In Elasticsearch I have an index with documents containing a text type field "name" containing first name(s) and surname, e.g .:
Rebecca Donovan
Julian Fred Drake
Miley Angela Saunders
...
and a query with a text field, e.g.:
Mr. Julian second name Fred surname Drake living in Boston
Now I need to find documents in the index, but those for which all the words in the "name" field are contained in the text of the query, and the word comparisons must be fuzzy. The edit distance in fuzzy should be specified by a client in the query.
I would have a question, is it even possible with Elasticsearch?
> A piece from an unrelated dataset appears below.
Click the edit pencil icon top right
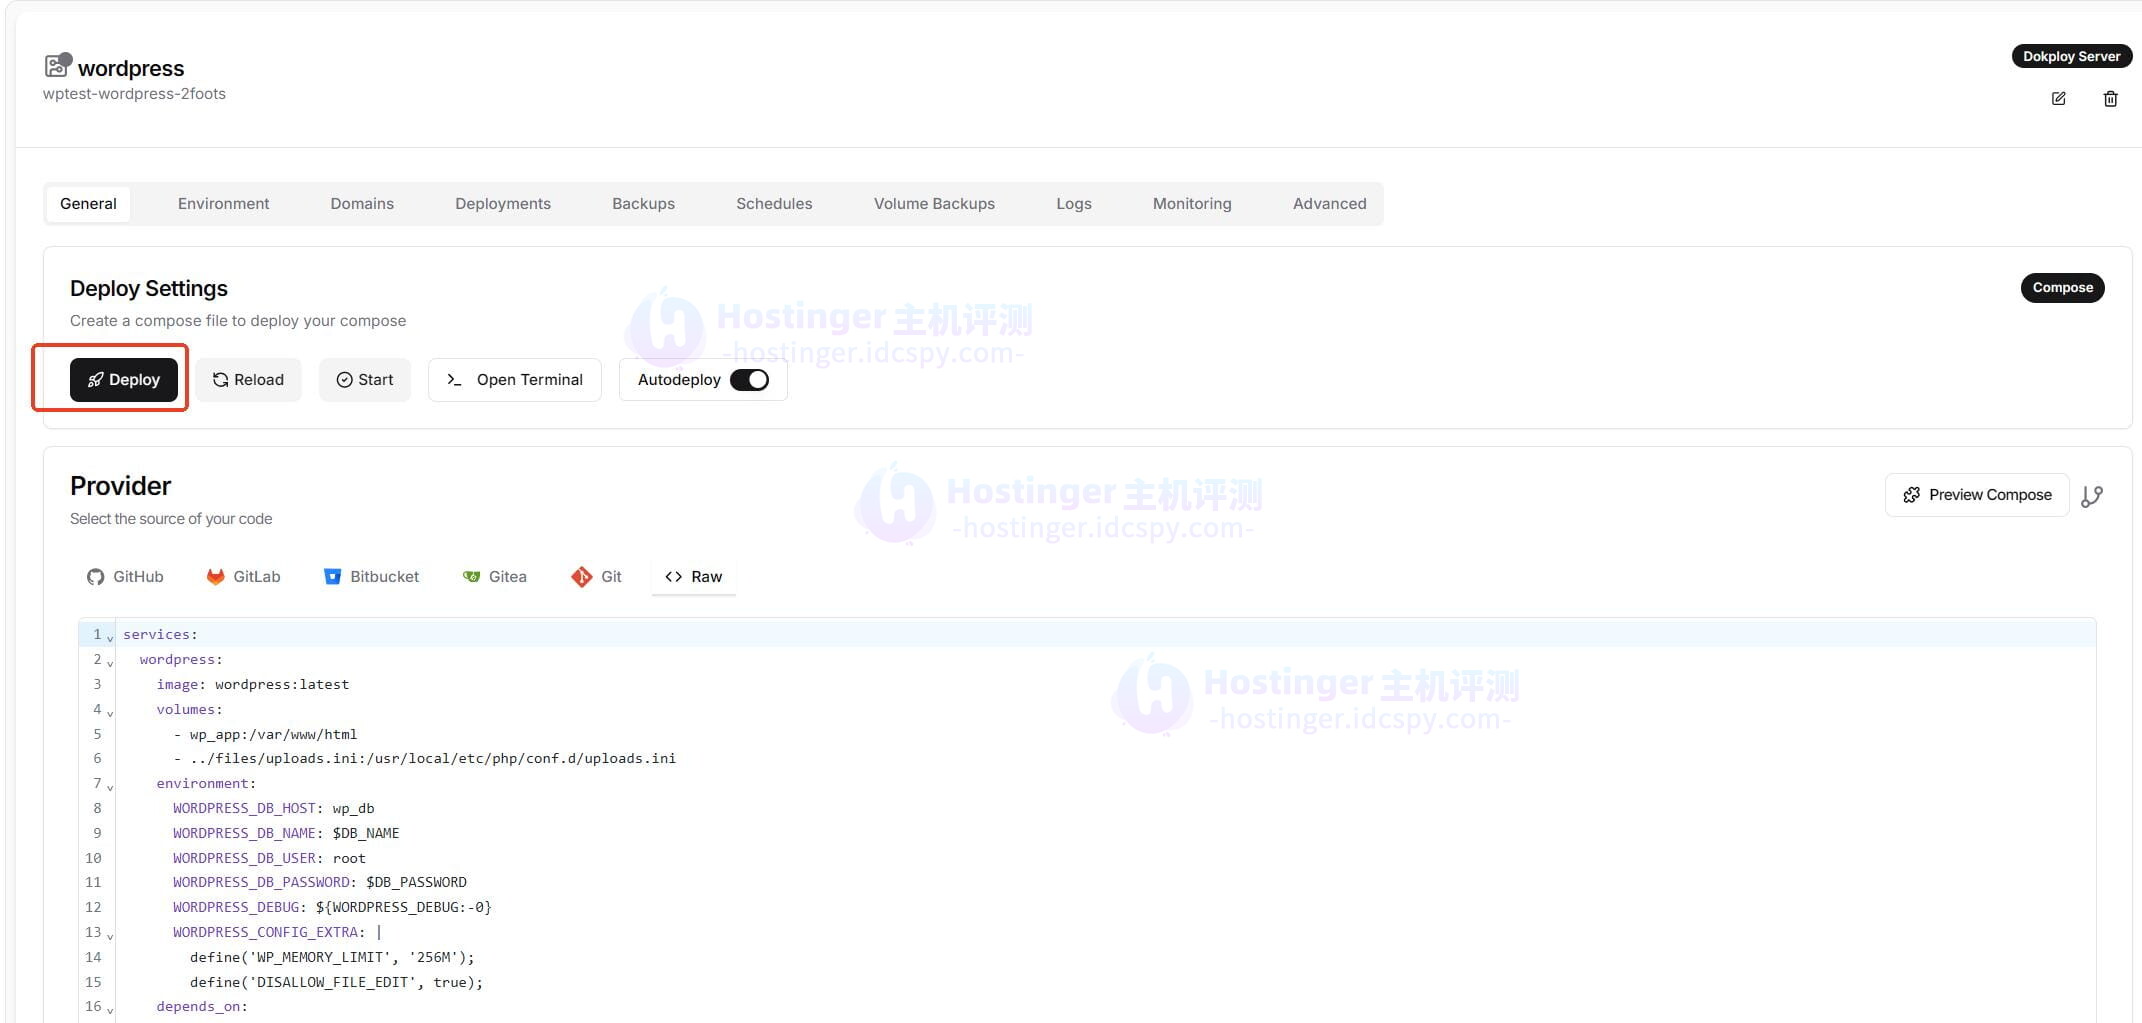2142x1023 pixels. (x=2058, y=98)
I made a workaround solution, but it has some disadvantages. Query example for this solution assuming the maximum number of words in the list document is 3:
curl -H "Content-Type: application/json" -XPOST '127.0.0.1:9200/person-index/_search?pretty&size=10' -d '
{
"query": {
"bool": {
"should": [
{
"bool": {
"must": {
"match": {
"name": {
"query": "Mr. Julian second name Fred surname Drake living in Boston",
"minimum_should_match": 1,
"fuzziness": 1
}
}
},
"filter": { "term" : {"name.length": 1} }
}
},
{
"bool": {
"must": {
"match": {
"name": {
"query": "Mr. Julian second name Fred surname Drake living in Boston",
"minimum_should_match": 2,
"fuzziness": 1
}
}
},
"filter": { "term" : {"name.length": 2} }
}
},
{
"bool": {
"must": {
"match": {
"name": {
"query": "Mr. Julian second name Fred surname Drake living in Boston",
"minimum_should_match": 3,
"fuzziness": 1
}
}
},
"filter": { "term" : {"name.length": 3} }
}
}
],
"minimum_should_match": 1
}
}
}
'
mappings:
{
"mappings": {
"properties": {
"name": {
"type": "text",
"analyzer": "whitespace",
"fields": {
"length": {
"type": "token_count",
"analyzer": "whitespace",
"store": true
}
}
}
}
}
}
The query is long and depends on the maximum number of words in the index documents.
Additionally, for the above example, the following query will meet the assumptions with the second record of the list (but it shouldn't):
Mr. Julian second name Jullan surname Drake living in Boston
I would have a question, is it possible to meet these requirements in a simpler and better way?